The other evening after discussing with a dear friend the wonders and hidden evils of social networking in the world of Facebook, I set back to read through all the journal entries that I have penned over the years. Since they go back to the fifth grade, it took some time. [I know. Where is the connection between Facebook and my journal. Be patient. I am getting there.] I came to the conclusion that although less public, less scrutinized, and less likely to be used as a basis of comparison in all aspects of my life, my journal lacked connectivity. Albeit a lovely momentary band aid for some of my more throbbing emotions, I was not taking the time to connect and perhaps learn the greater meaning from some of the emotional journeys I was undertaking with my pen in hand. In other words, I felt the need to head back to a more public place (although since my absence, I am hoping less so) to force me to organize my thoughts and give more life to my experiences.
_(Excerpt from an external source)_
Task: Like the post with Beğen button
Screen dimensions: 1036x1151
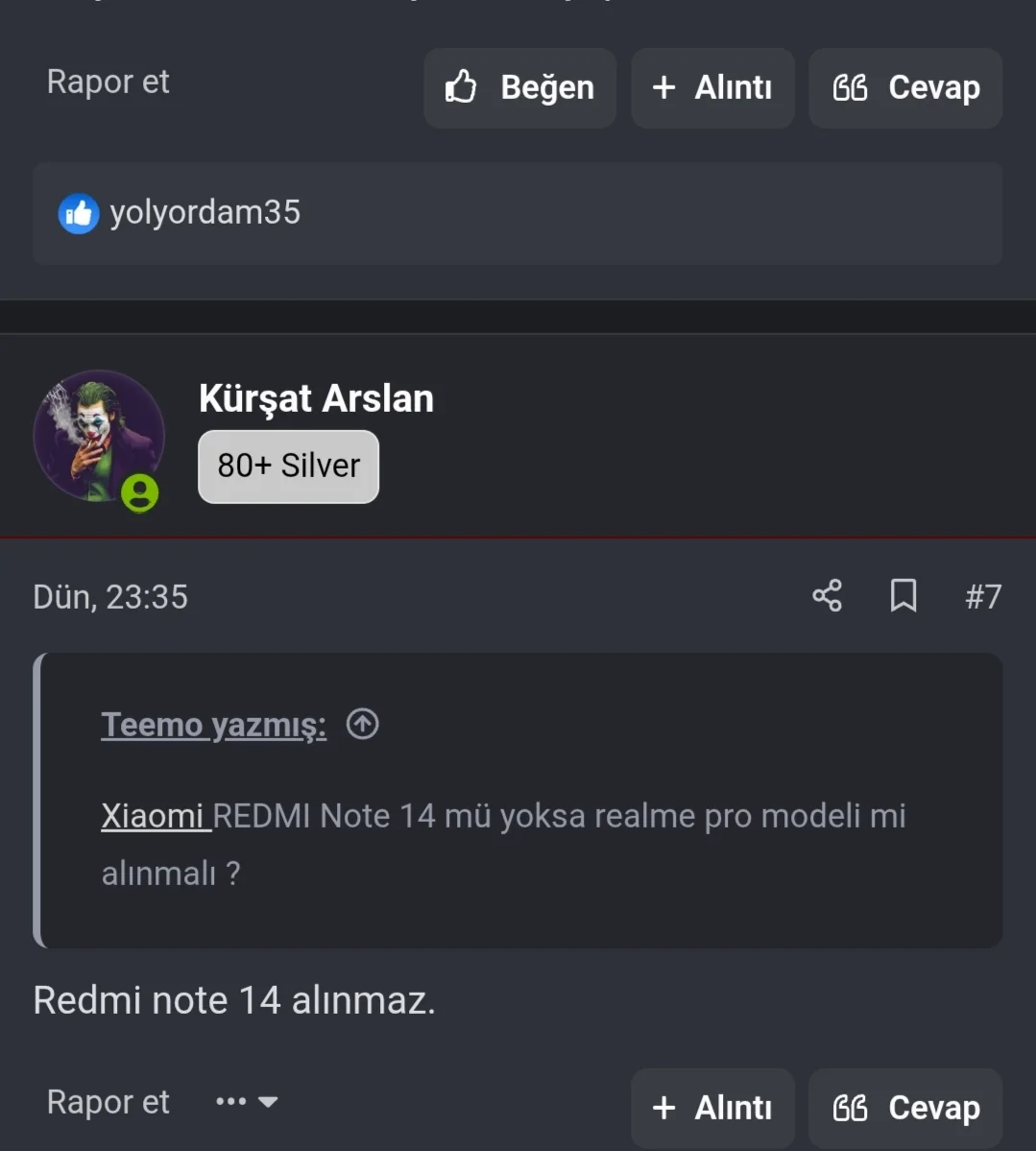Action: tap(519, 88)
MY OWN PAST PERSONAL EXPERIENCE SHOWS THAT FOR ME AND I AM IN NO WAY SUGGESTING OR IMPLYING FOR EVERYONE, the equation is as follows:

Public Platforms + Personal Platitudes = Disaster
Private Platform + Personal Ponderings & Probings = Self Discovery

(Okay! So, although somewhat convoluted...therein lies the Facebook connection.)

With this equation in mind, today my lovely Turkish rug arrived in the mail from Dubai. Trey's exquisite taste was evident in every detail. The richness and vibrancy of the color, the soft cushy plushness, the ancient tribal patterns, the delicate braided fringe, all whispered to me to abandon myself upon it's weft and waft to sob my heart clean.

I cried because my husband was the last person to touch it. I cried for myself and my losses. I cried for my family that was and what is to be. I cried for my sons. I cried because everything seemed to be woven together into one huge ball of pain living in the pit of my stomach.

Since my parents pending divorce, my son's diagnosis, and my husband's departure I have yet to have a good cry.

It felt wonderful.

And, I wanted to record it here in a more public place.

Just for today.

I am not going to worry about how I may feel about it tomorrow.